In everyone’s lives there are defining moments that make them who they are today. Some are what make them doctors, lawyers and even politicians. Well I had one of those defining moments today. I wasn't about my career choices in life it was about my health. It was about not wanting to DIE like my mother did. I was about my health of where I was 10 years ago pregnant and pretty healthy with my son Hayden, running after little ones and not having much of a problem with that even in the end of my pregnancy I was still active and vibrant. Well today the moment hit me where my chest started to pound and my body started to go into preservation mode. I mean this in all honesty of that moment. I thought I could have been having a heart attack. All I knew is the pain in my chest throbbing pain in my chest.
I was walking just walking with my husband and we were doing the first day of our routine and it was amazingly hard. It took 10 minutes to get out of the apartment complex and to the corner it’s not that far away to the corner. So 20 minutes to walk from the bottom of the steps to the corner and back. 6 minutes to get out of the complex and 4 to get to the corner. I knew at the top of the apartment complex driveway I was in the worst shape of my life. NOW here is the defining moment. I could have finished right there copped out and said I needed to go home that I was still recovering from being sick and on my period. But I didn't I hurt my chest had a sharp pain radiating through it and yet I kept going that next 4 minutes.

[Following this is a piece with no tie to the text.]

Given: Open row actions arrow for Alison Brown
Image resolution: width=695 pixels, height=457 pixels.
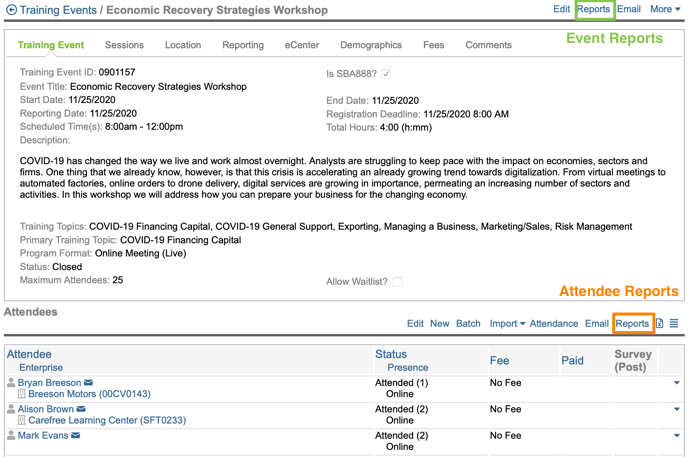Looking at the screenshot, I should pyautogui.click(x=677, y=409).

I walked to the corner and back home then up to the third floor and I am alive to tell the tale. I knew that I was in this for the long haul that I can't become a mother to another child in this condition. I am to fat and to out of shape and going to be to dead if I don’t do this for me NOW TODAY. Tomorrow tomorrow it's only a day away........tomorrow tomorrow it never seems to come my way. NO MORE TOMORROW just a lot of TODAYs and RIGHT NOWs. Get off my fat ass and get on the elliptical. Get off my butt and go take Chloe for a walk. Get off my rear and clean the bathroom floor not with a mop but on my hands and knees because its good exercise. Get off my ass is all I need to worry about right now. Get up and do something be it working out every day or be it scrubbing the floor the "old fashioned" way or taking my dog for a long walk.....til she tries to rip my arm off when she sees a cat.
This is the day. Today is the beginning of the not so near end. I want to be healthy I want to be that aunt that the family talks about living forever....you know the one I am talking about. The one you thought was going to die first of the siblings and is the last one standing and seems to be defying all reasons of life and gonna be around for another 20 years. I want to be her. I want to be here to see my grandkids graduate college.
I am not tired and I am not sore (yet) but I know when I am I will still need to do this for my health. For my LIFE.
Ok so enough of that tonight I cooked a meal that was good for me. I usually have chicken veggies and pasta and sauce and lots of butter. Well today it was chicken tossed into the oven at 375 degrees for30 minutes then I sautéed some Walla Walla sweet onion and finished off the chicken just to brown it a bit on the stove top with so little oil that I couldn’t see the grease on the pan. It normally is pouring all over the plate. It didn’t tonight. And then we had veggies FROZEN but hey better then canned. I put Mrs. Dash on them the garlic blend that was all it needed. I was satisfied and I had two apples for dessert. Yummy Jazz apple and an ambrosia apple.
Ok its 11:19pm I am off to relax before bed. Sweet dreams to everyone and healthy habits to me. And you too if you want them....Join me in my quest for a healthier lifestyle.